More people back subsidies for new nuclear power plants in the UK than are opposed to them, a poll has revealed.
More than two-fifths (43%) think the Government should subsidise the construction of new reactors, compared to 28% who do not back the idea, the survey of more than 2,000 people showed.
Almost half of those questioned (46%) support the construction of a new generation of nuclear power plants in the UK, while 29% do not.
Among those who backed new nuclear reactors, almost three-quarters (72%) thought that the Government should subsidise their construction, the poll for the Institution of Mechanical Engineers found.
The coalition is backing the development of a new fleet of reactors as part of effort to cut carbon emissions and keep the lights on, but has said it would only support new nuclear power with no public subsidy.
Nuclear is one of a number of low-carbon technologies benefiting from reforms to the electricity market, under which they will get a guaranteed price for the electricity they generate under contracts drawn up with the Government.

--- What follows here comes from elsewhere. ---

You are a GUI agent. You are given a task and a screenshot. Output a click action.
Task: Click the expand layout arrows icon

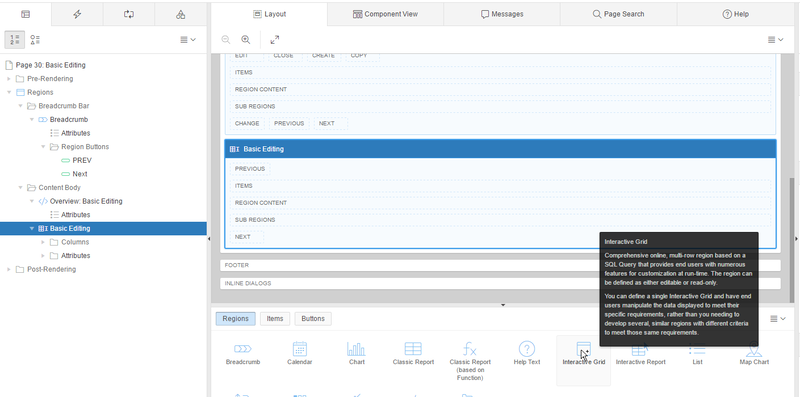(274, 40)
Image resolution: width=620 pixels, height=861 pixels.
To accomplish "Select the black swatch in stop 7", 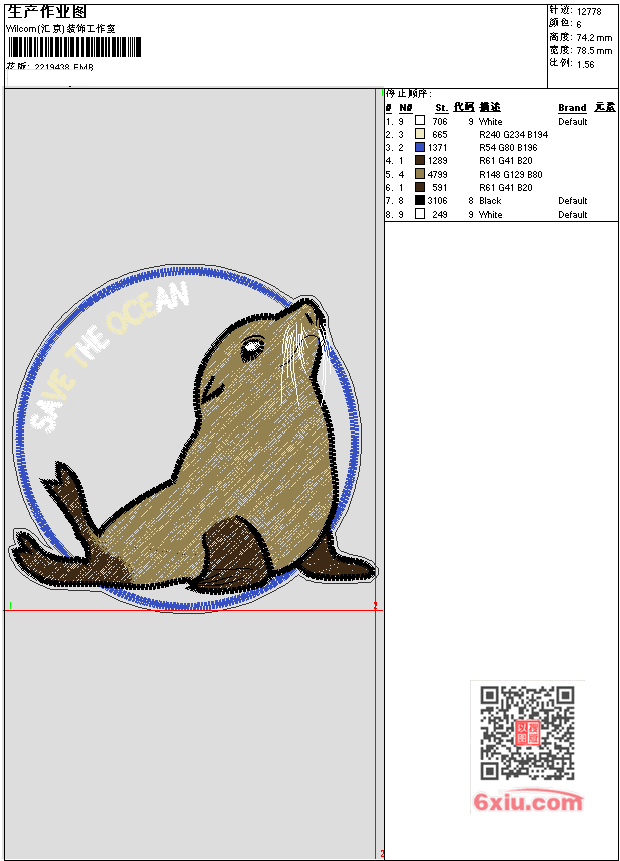I will 420,201.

The policy aims to overcome the high capital costs of projects and give certainty to investors, with the extra cost for the electricity met by consumer bills.
But ministers have faced criticism that they are distorting reforms of the electricity market by "hiding" nuclear subsidies in the one-size-fits-all design of the contracts which will pay a guaranteed price for different types of low-carbon power.
Tim Fox, head of energy and environment at the Institution of Mechanical Engineers, said: "For years now, the Government has been reluctant to offer nuclear power developers an overt subsidy, partly out of fear of the public backlash.
"These poll results show that these fears could be unwarranted.
"The future of the UK new nuclear build programme is currently on a knife-edge. Without an agreed guaranteed commercially attractive long-term price for the electricity from new nuclear plants, and a suitable source of investment finance, there can be no progress on building new UK reactors.
"Government needs to provide more leadership and help on financing nuclear power if they are serious about a new-build programme in the UK and we are to see the development of nuclear plants at sites like Hinkley Point, Sizewell and Wylfa.
"These poll results suggest that the public want Government to take decisive action to support nuclear power."
He said all low-carbon technologies required high capital investment but have low operating costs, so the Government should provide incentives that appear to be a subsidy at the start but if structured correctly could be a good investment for the Government in the long run.
New nuclear projects could support thousands of jobs, secure low-carbon electricity supplies and provide billions of pounds of investment into the UK economy, he added.
The poll of 2,034 people by ICM also found that the main reason for backing nuclear power was because it ensured a secure supply of electricity, with 70% of those who supported new reactors citing it as a reason.
More than half (55%) said they supported nuclear because it was low carbon, while half said it was reliable and the same proportion said it provided jobs.
Almost three-quarters (73%) of those who oppose new nuclear power said they did so because it was dangerous, while almost as many (70%) cited issues relating to nuclear waste.
A recent report by the parliamentary Public Accounts Committee warned that the legacy of nuclear waste from previous generations of reactors had been allowed to build up, with the cost of decommissioning Sellafield's nuclear waste site now running at £67.5 billion.